[Stored items]
▼
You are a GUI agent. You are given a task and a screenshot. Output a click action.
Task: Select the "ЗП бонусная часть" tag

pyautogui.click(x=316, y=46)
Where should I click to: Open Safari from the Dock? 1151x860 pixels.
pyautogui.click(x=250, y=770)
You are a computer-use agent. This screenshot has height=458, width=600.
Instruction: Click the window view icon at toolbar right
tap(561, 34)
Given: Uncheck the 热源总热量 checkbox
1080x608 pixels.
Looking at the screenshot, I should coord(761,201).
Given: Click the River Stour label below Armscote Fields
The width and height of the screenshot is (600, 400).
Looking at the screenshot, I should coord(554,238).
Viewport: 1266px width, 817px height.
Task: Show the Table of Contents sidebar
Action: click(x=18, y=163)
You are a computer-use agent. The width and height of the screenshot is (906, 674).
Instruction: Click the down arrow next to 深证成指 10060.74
▲
** TASK TO CARRY OUT **
If a line in the entries above contains the word "agent", copy it.

** ANSWER SPACE **
You are a GUI agent. You are given a task and a screenshot. Output a click action.
You are a computer-use agent. This screenshot has height=458, width=600.
You are a computer-use agent. The width and height of the screenshot is (906, 674).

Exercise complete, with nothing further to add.